#### Available records:
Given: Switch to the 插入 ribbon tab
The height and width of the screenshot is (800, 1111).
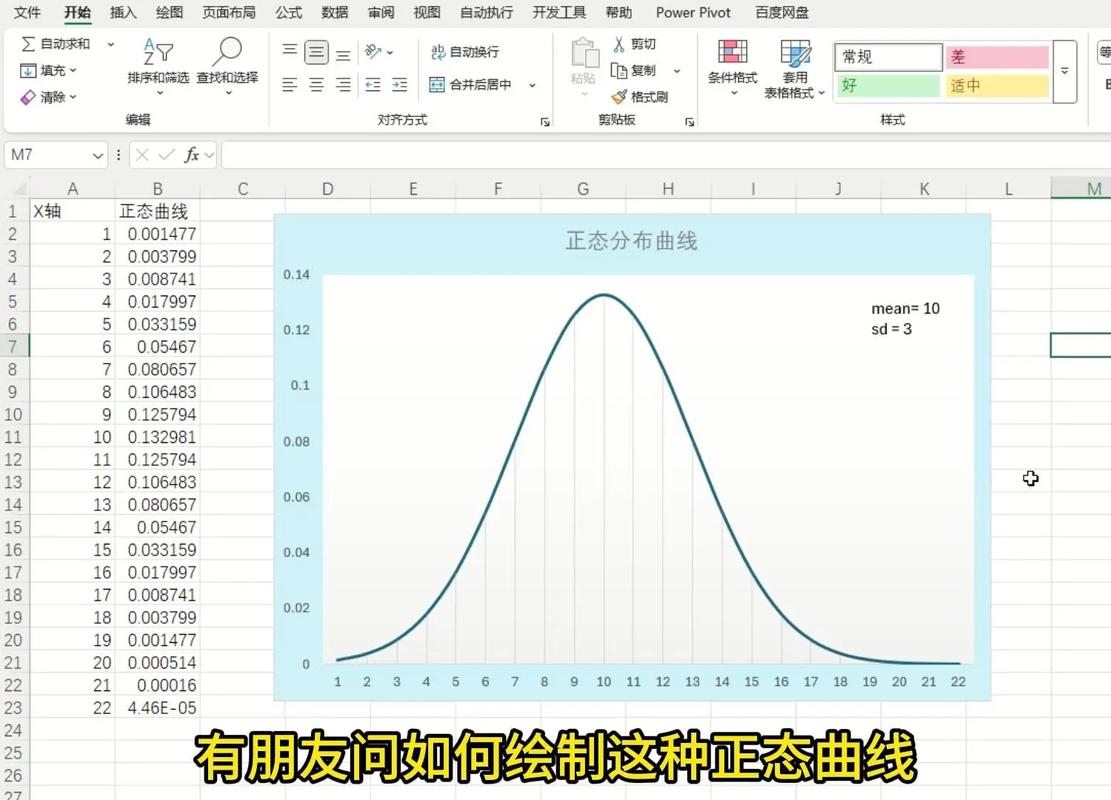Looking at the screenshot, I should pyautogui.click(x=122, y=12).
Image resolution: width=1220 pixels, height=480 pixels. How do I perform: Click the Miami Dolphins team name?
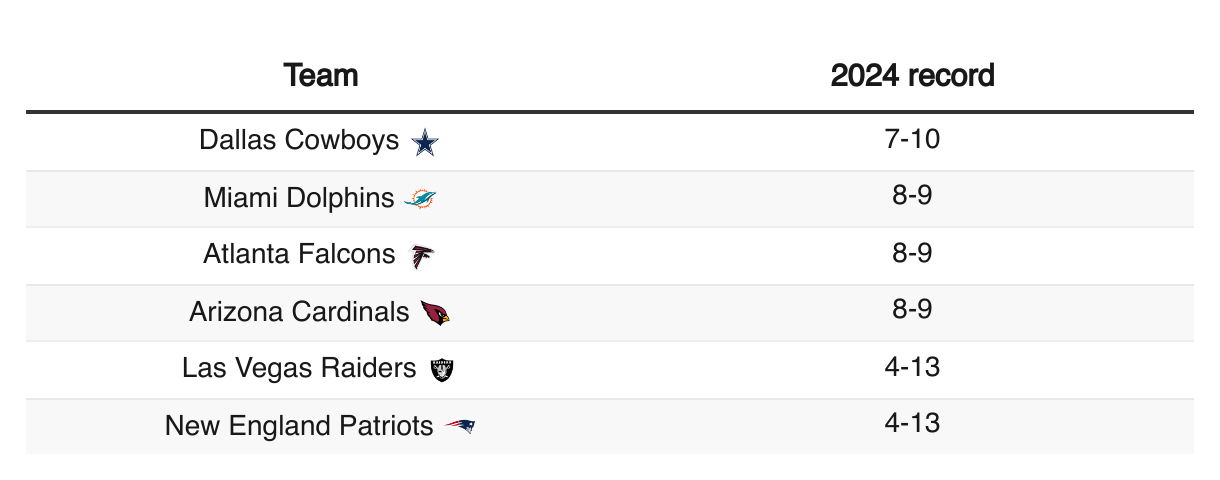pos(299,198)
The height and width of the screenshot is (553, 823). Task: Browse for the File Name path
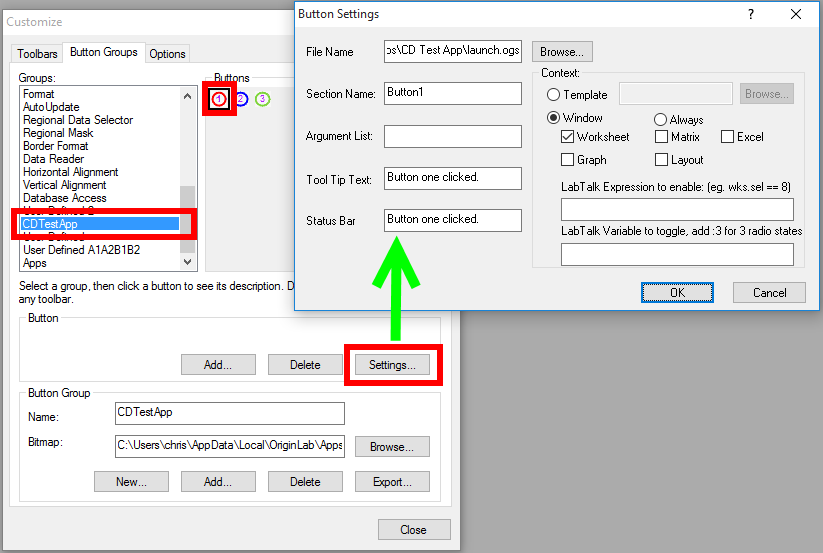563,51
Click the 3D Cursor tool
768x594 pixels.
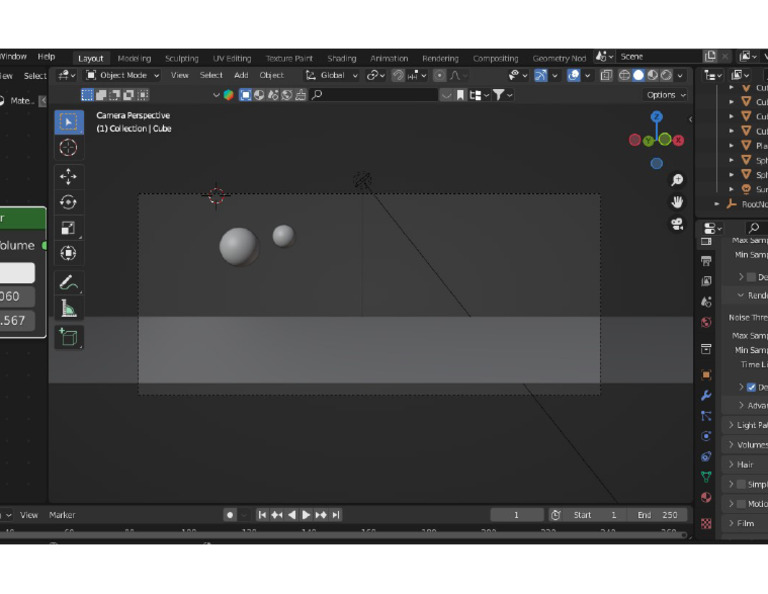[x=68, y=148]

#### What is needed:
Print every line above exactly as given, but not the pictures.

#### Exercise output:
Given: Switch to the 插入 ribbon tab
The height and width of the screenshot is (800, 1111).
Looking at the screenshot, I should pyautogui.click(x=122, y=12).
Image resolution: width=1220 pixels, height=480 pixels. How do I perform: Click the Miami Dolphins team name?
pos(299,198)
The height and width of the screenshot is (553, 823). Task: Browse for the File Name path
563,51
Click the 3D Cursor tool
768x594 pixels.
[x=68, y=148]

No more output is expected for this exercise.